▶ **Gegebene Daten**:
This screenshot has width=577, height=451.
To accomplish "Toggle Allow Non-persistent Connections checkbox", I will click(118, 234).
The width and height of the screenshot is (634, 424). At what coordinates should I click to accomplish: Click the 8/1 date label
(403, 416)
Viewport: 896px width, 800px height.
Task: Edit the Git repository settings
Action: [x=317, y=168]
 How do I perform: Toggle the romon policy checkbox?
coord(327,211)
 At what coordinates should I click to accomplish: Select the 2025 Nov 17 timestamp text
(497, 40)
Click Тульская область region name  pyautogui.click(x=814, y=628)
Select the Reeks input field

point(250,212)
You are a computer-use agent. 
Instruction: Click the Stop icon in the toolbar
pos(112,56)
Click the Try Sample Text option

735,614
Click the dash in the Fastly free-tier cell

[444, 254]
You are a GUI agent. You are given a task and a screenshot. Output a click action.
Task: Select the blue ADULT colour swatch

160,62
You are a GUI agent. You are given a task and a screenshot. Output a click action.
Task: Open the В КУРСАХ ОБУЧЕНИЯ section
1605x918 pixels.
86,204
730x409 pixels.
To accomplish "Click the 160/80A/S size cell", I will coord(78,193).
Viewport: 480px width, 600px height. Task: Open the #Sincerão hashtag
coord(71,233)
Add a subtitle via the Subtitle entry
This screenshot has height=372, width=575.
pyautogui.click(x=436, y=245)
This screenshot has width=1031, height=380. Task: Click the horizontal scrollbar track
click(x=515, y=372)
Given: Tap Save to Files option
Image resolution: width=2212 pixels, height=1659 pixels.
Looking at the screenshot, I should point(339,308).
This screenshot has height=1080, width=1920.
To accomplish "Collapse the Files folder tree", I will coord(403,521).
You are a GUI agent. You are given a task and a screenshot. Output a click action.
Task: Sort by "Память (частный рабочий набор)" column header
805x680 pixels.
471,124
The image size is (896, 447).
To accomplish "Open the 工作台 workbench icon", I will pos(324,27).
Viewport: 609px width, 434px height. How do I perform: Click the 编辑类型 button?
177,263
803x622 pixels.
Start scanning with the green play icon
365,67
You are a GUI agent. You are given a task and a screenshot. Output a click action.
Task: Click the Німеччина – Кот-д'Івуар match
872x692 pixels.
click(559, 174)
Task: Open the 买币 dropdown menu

▶ **Die Aufgabe**:
Gib an, in wie vielen Zeilen der Einträge oben das Wort „option“ vorkommt. Nenne nur die Zahl.

▶ **Die Lösung**:
2